I moved to a small New England college town where I knew no one. It can be really hard to meet people and make friends in a small New England college town. Especially in winter (just because it's harder to convince yourself to leave the house at all). Just something to consider - if you are very outgoing, or have some kind of hobby that will give you instant community, you'll have less difficulty, but making friends in small-town New England is no trivial task.
posted by mskyle at 6:09 AM on November 6, 2012 [1 favorite]

Real estate in Hanover/Norwich is expensive. Everywhere else in the area (Lebanon, White River Jct) it is much more affordable. And otherwise, the cost of living in that area is quite cheap. If Job A is winning out in every other way, you should go with Job A.
posted by SpiffyRob at 6:34 AM on November 6, 2012

Austin. Even a married parent would have hard time making use of the culture 3 hours from Dartmouth - that's 6 hours round trip. And it's expensive there. Company B - see comments above. With Austin, if the job doesn't work out, you have other options. But I'd see if you can find housing a lot closer to the office. 45 minutes each way is 90 minutes a day. That is going to cut into the time you spend with your child.
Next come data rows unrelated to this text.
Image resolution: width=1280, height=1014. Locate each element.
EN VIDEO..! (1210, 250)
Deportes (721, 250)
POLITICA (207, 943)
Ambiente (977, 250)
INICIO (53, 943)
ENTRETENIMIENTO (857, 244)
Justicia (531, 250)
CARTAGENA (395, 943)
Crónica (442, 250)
If you find a daycare beside your office, that might not be so bad, but then you'll be spending 90 precious minutes in the car with your child. And if you find a daycare by your home, you'll need to subtract commute time from the hours you have available to work. (Daycare open 7:30 to 6? That leaves you with exactly 9 hours at work, which would be cutting it really close.) Moreover, if you're starting a new daycare, your child will probably get sick a lot and 45 minutes to go get them or to drive home after you pick them up is a long way. And, once they are in school, daycare hours might get even trickier.

So I'd go with Austin - but with housing much closer to work.
posted by Chaussette and the Pussy Cats at 10:25 AM on November 6, 2012

Cost of living may be higher in NH but quality of life will be better. You will make friends through work, through your child's daycare, and in your neighborhood. This is definitely not your normal small New England town and I'm sure you'll find interesting people from all kinds of places.
posted by mareli at 11:18 AM on November 6, 2012

I agree with those who cautioned you about travel. I'm married with a toddler, and even in my situation, travel is tricky. If I were you, I would think carefully about the travel factor before making a decision.